All of the entries below should be printed exactly; the pictures are to be left out.

→ Screenshot grounding data
┄┄┄┄┄┄┄┄┄┄
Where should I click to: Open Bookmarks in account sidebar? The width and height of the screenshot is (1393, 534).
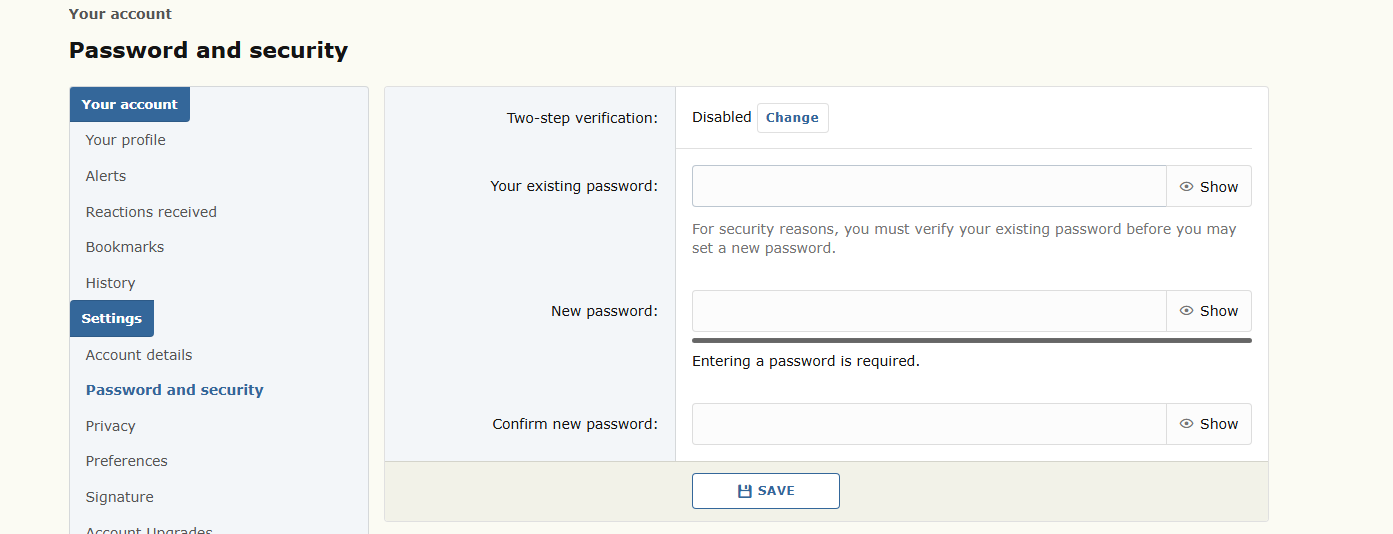125,247
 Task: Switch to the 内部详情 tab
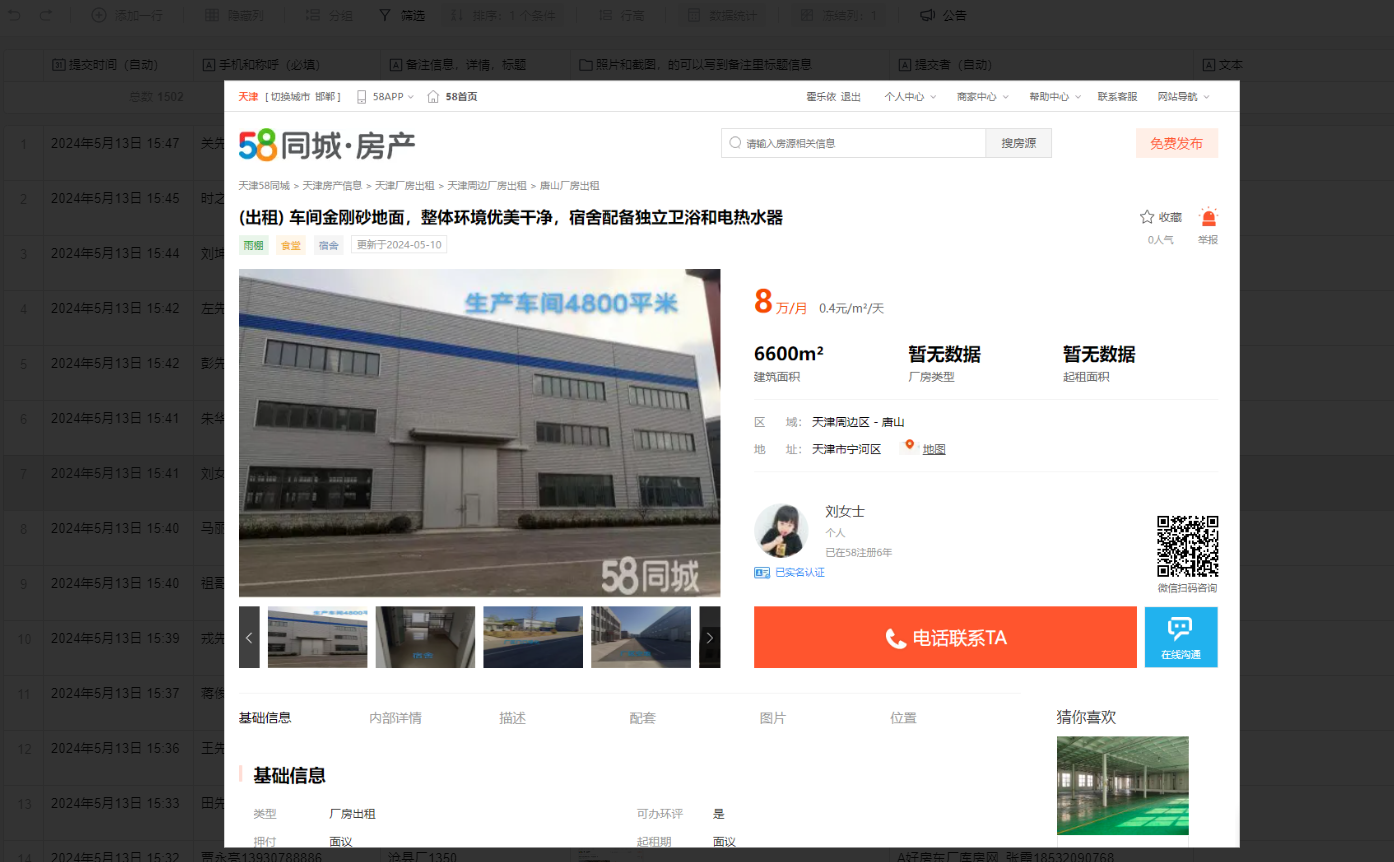[395, 718]
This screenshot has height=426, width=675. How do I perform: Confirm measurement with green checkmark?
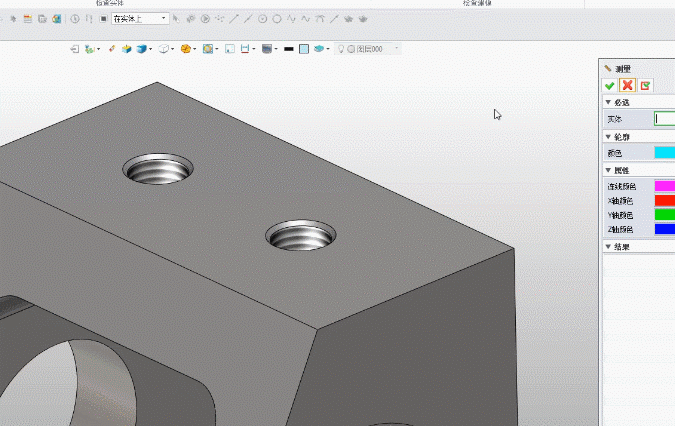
┄┄┄┄┄┄┄┄┄┄
→ Task output
Where should I click to: Open Bookmarks in account sidebar? The width and height of the screenshot is (1393, 534).
125,247
 Task: Switch to the 内部详情 tab
[395, 718]
This screenshot has height=426, width=675. How do I perform: Confirm measurement with green checkmark?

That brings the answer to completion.